The authors outline a categorisation of the different types of common partial token errors. This in itself is a useful contribution, as it highlights the real-world use cases that cause problems.

缺点

-- 1. Uncertainty around backtracking steps --

The paper is somewhat unclear about the method of backtracking multiple tokens (B in Algorithm 1), so I would ask the authors to clarify this. The introduction mentions “Our approach involves backtracking to the last complete tokens”, which is how I understood the method initially. But later it is suggested that the method backtracks multiple tokens (B = 3 tokens), and not just one token back.

I am not sure why backtracking 3 tokens would work better than 1, as found in the ablation study.

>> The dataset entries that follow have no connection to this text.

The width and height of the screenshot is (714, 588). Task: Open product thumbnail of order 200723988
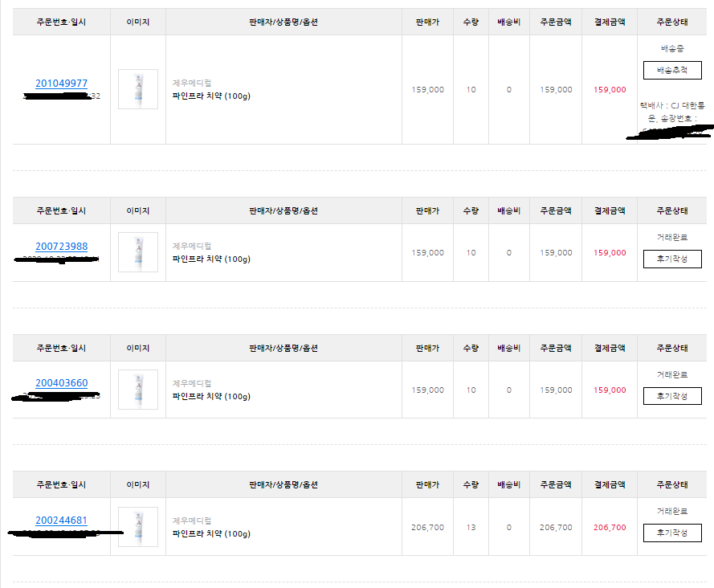click(138, 252)
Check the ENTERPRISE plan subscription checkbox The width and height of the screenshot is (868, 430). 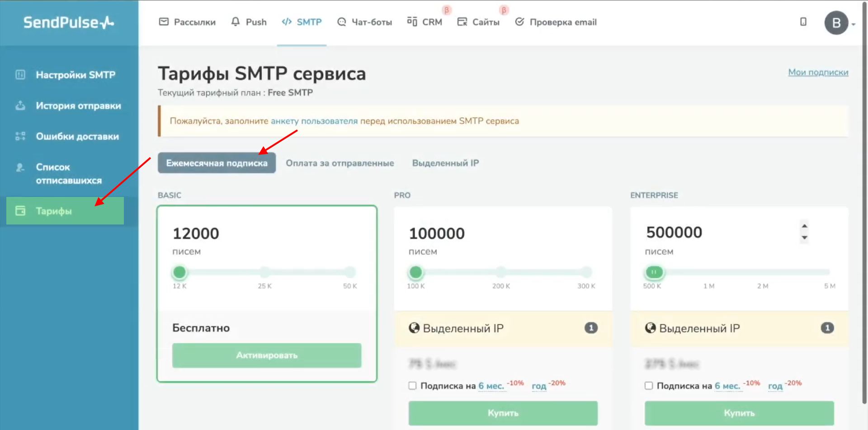(x=649, y=386)
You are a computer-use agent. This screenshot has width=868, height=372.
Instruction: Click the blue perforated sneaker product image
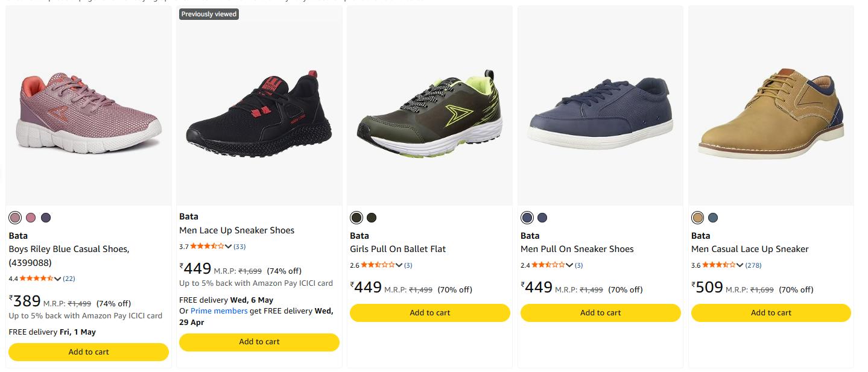(x=600, y=115)

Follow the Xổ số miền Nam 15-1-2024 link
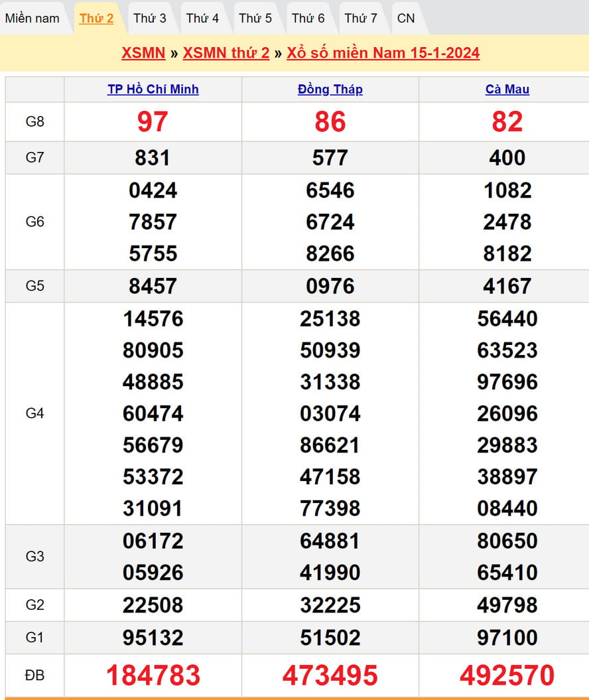(383, 53)
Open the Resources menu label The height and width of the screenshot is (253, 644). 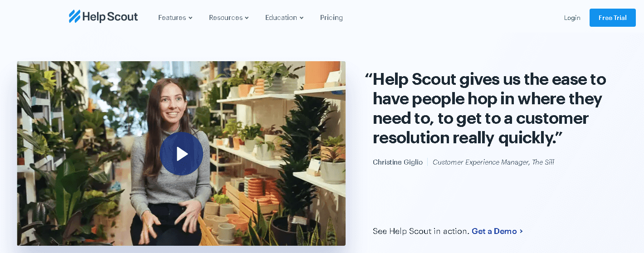(x=225, y=18)
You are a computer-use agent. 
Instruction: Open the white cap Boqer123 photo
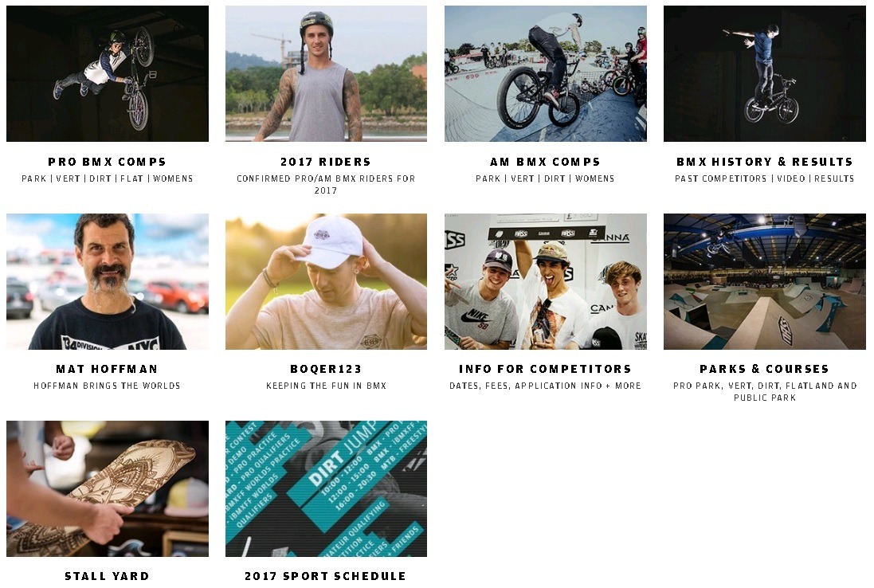coord(326,281)
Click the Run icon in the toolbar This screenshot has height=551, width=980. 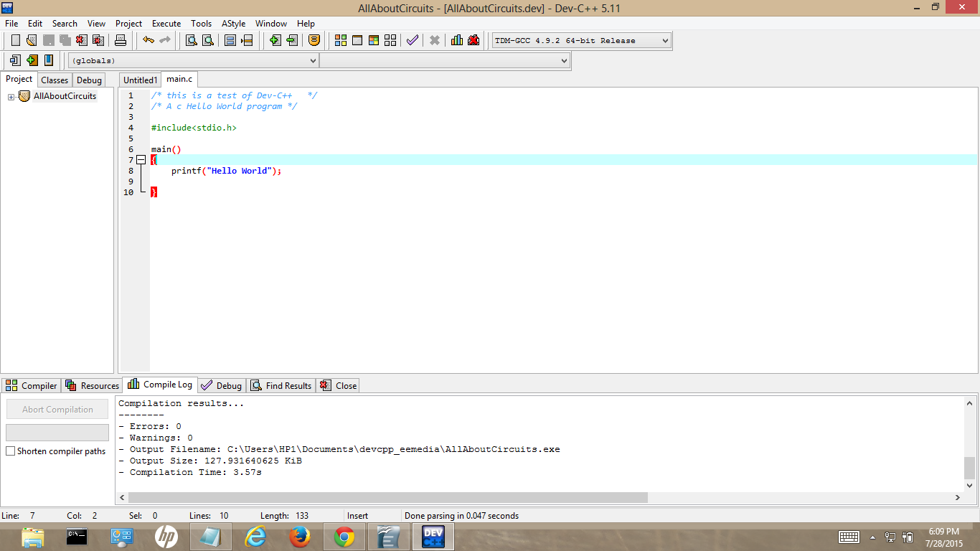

Wouldn’t that give the model less context unnecessarily, given that 1 token back is all we need to get to a complete token?

-- 2. More details on increased latency --

The paper would be improved by a more detailed explanation of the increased computational complexity introduced by token alignment. I appreciate that the authors have included a whole subsection on this topic, but I would suggest shifting the focus of the subsection to matters that are practically informative. What is the average added latency, in ms and percentage? This is mentioned, but the authors should include the relevant hardware details for reference as well. Increased latency would be a primary real world concern for practitioners.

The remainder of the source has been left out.